Tuesday, July 17, 2007

Sunrocket calls it quits

Just saw (via Reuters) that Sunrocket appears to have closed down.

Recently, I posted about the perils of IP and the US Patent office, and Vonage was still holding on.

Hype has to be balanced with flawless execution, which is certainly a hard thing to do. If you have more money, you can weather some large mistakes. We'll have to see what the news is as this story develops, certainly at this early stage almost anything could be "blamed" for what has happened to Sunrocket. The Truth will probably take some time to come out.

Wednesday, June 13, 2007

Siemens brings DECT to US

According to The Business VoIP Report, DECT technology is now shipping from Siemens.
Siemens has begun shipping to the U.S. a variety of cordless phones built around the Digital Enhanced Cordless Telephony (DECT) standards. The new Gigaset models include the S450 IP and SX762 WLAN DSL gateway. While DECT phones have been on the European market for over 10 years, the new models represent the first DECT devices Siemens has brought to the U.S. The line includes both IP and non-IP devices, and brings a wide variety of new features and feature-delivery mechanisms to the U.S. market.

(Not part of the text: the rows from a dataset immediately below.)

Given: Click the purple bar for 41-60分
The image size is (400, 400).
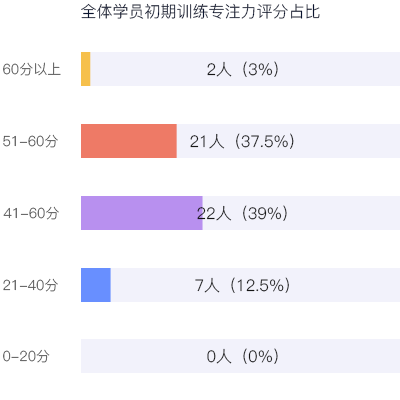Looking at the screenshot, I should 142,213.
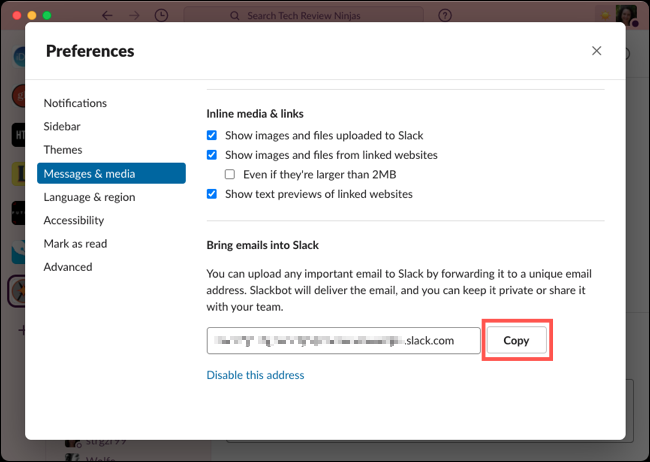The image size is (650, 462).
Task: Go to the Accessibility section
Action: (x=73, y=220)
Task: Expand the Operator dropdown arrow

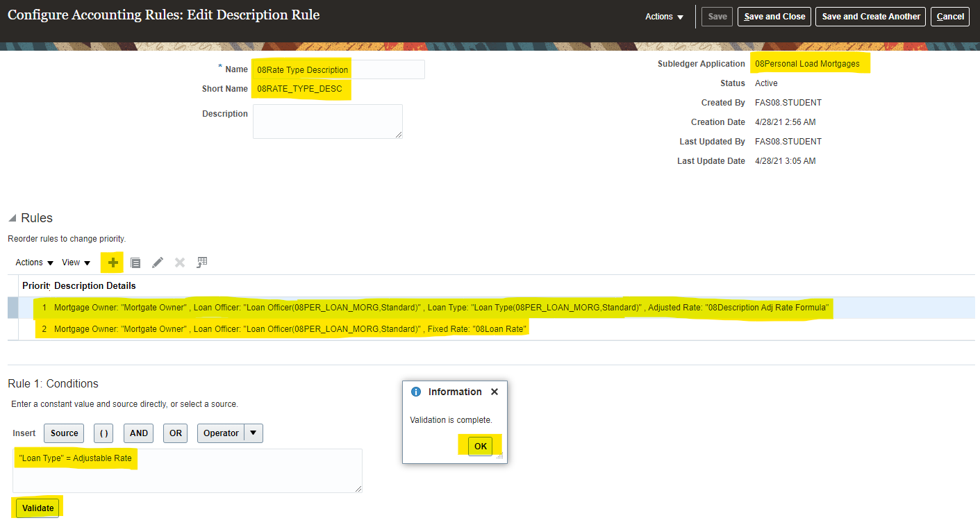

Noting other news sources earlier, I had written about this interesting trend (about 8 months ago) in which a European technology innovation was finally getting to our shores after 10 years of maturity. Actually, some early Gigasets where able to be purchased back then, so with a little more fanfare, we have a DECT device offering that is being broadened.
  • Here (where Siemen’s Gigaset was noted as being an example of among the first of the DECT models you could purchase then that is/was coupled with Yahoo! Messenger w/Voice capabilities) and
  • here where more models where announced and expected to be showing up by 3Q2007.

Monday, June 11, 2007

Cheatsheets

I really, really love the web.

Just about any resource you'd like to find is there, and predictably, someone else will show you the way to find it. In this case, Marc Andreessen, yes that Marc Andreessen.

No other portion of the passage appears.